世界経済評論IMPACT(世界経済評論インパクト)
バイデン政権により米国の信頼度が急回復(ASEAN)
(亜細亜大学 特別研究員)
2021.08.02
ASEANの有識者調査の2021年版(注1)によると,米国をグローバルな平和,安全,繁栄とガバナンスに貢献するために正しいことを行う国であると信頼するかという質問に対し,信頼するとする回答が2020年の30.3%から2020年は48.3%に高まった。信頼しないという回答は49.7%から31.3%に減少した。この調査はバイデン氏が当選し大統領に就任した時期(注2)に実施されており,政権交代により米国を信頼するとみる有識者がASEANで増加した。
信頼するという回答が多かったのは,フィリピン62.6%,ベトナム60.6%,信頼するという回答が少なかったのはラオス25.0%,タイ39.0%,ミャンマー39.7%だった。ASEANの親中国家であるカンボジアでは信頼するという回答が46.1%と信頼しないの15.4%を上回っていた。トランプ政権は米国第一主義,保護主義やルール無視の通商政策に加えて,ASEAN関連の首脳会議に欠席するなどASEAN軽視とみられていた。トランプ時代に失った信頼をバイデン政権成立により,かなり取り戻すことができたといえるが,信頼を確実なものにするためには今後のASEANを重視する外交が重要である。
信頼する理由では,米国は巨大な経済力を有しグローバルリーダーシップをとる政治的意思を持つが50.3%ともっと多く,米国の軍事力はグローバルな平和と安全保障の資産であるという回答が26.7%となっている。一方,信頼しない理由では,米国は国内問題に妨げられグローバルな事象と課題に重点的に取り組めないことへの懸念が42.1%,米国の経済・軍事力は我が国の利益と主権を脅かすために使われうるが24.1%だった。
東南アジアで最も経済的な影響力のある国として米国をあげた回答は7.4%,戦略的影響力のある国として米国を挙げた回答は30.4%となっている。経済面の影響力では中国(76.3%)に大きな差をつけられているが,戦略的な影響力では米国はまだプレゼンスは大きい。戦略的なパートナーとして米国を信頼するかという質問については,信頼するという回答が2020年の34.9%から2021年の55.4%に大幅に増加し,信頼しないは47.0%から23.7%に半減した。
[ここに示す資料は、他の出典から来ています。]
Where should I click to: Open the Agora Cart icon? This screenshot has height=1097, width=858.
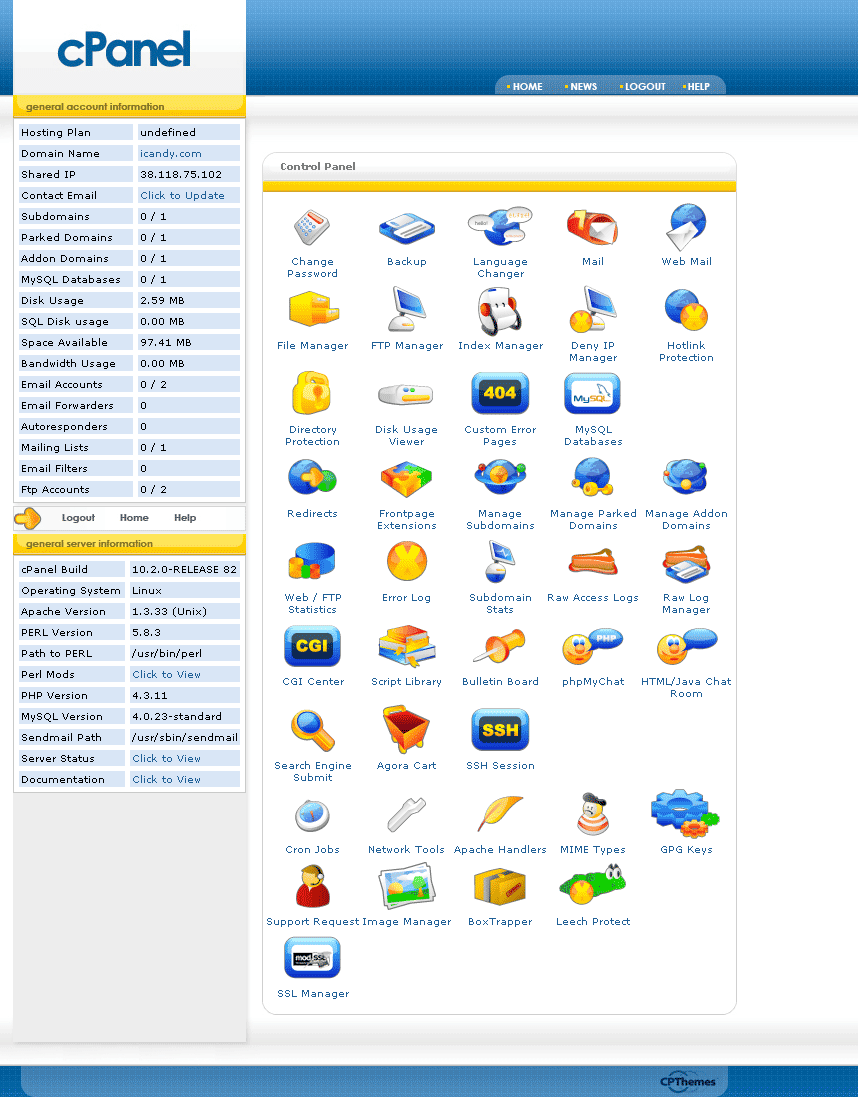[406, 730]
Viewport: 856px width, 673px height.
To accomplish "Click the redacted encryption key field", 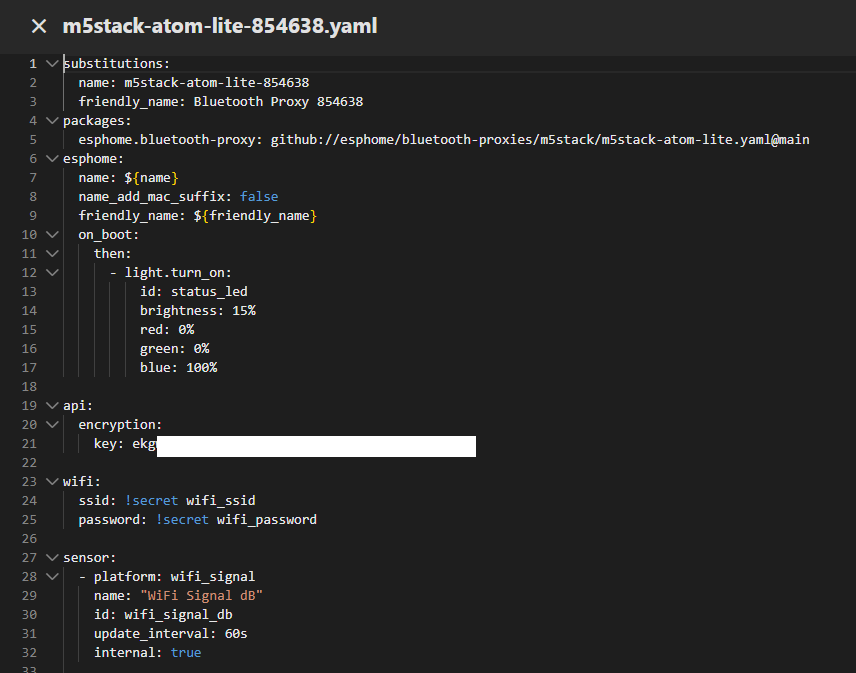I will (x=315, y=444).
バイデン政権での米国の東南アジアへの関与は,増加するという回答が68.6%,減少するが6.9%だった。2020年の調査では,米国の東南アジアへの関与は減少するが77.0%,増加するが9.9%であり,バイデン政権への期待は非常に高い。
東南アジアでの米中の競争に対するASEANの対応については,2大国からの圧力を防ぐために強靭性と団結を強化するが53.8%,米中どちらにもつかないという立場を維持するが29.9%となっているが,選択を余儀なくされた場合,どちらを選ぶかという質問については,米国という回答が61.5%,中国が38.5%となった。2020年の調査では米国53.6%,中国46.4%であり,中国を選ぶという回答が多かった国は,ブルネイ,カンボジア,インドネシア,ラオス,マレーシア,ミャンマー,タイの7か国で,米国が多かったのはフィリピン,シンガポール,ベトナムだけだった。
2021年の調査では中国という回答が多かったのは,ブルネイ(69.7%),ラオス(80.0%),ミャンマー(51.9%)の3か国のみとなった。米国を選ぶという回答が最も多い国はフィリピンで86.6%,続いてベトナムが84.0%となっている。その他の4か国は50%台あるいは60%台である。興味深いのは,中国と緊密な政治経済関係を持つカンボジアでも米国を選ぶという回答が53.8%と中国を上回っていることである。カンボジアでは中国の経済力・軍事力が国益と主権の脅威となるという回答が多く(63.6%),中国への過剰な依存への懸念を有識者が持っていることが反映している。
大学の奨学金を提供された場合留学したい(子供を留学させたい)国は,米国がもっと多く29.7%となっている。米国という回答はカンボジアでも26.9%,ラオスでも20.0%と中国よりも圧倒的に多い。2020年の調査では,どの外国語が職業あるいは専門能力のために有用かつ有益かという質問(複数回答)については,英語が95.4%で圧倒的に多かった。中国語は第2位で39.1%だったが,英語を含めて米国はASEANで強いソフトパワーを持つ国であることを示されている。
[注]
- (1)Seah, S. et al., “The State of Southeast Asia: 2021", ASEAN Studies Centre, ISEAS-Yusuf Ishak Institute, Singapore. 16 February 2021. シンガポールの東南アジア研究所(ISEAS)がASEAN10か国で実施し1,032名が参加した。
- (2)調査実施時期は2020年の11月18日から2021年2月10日である。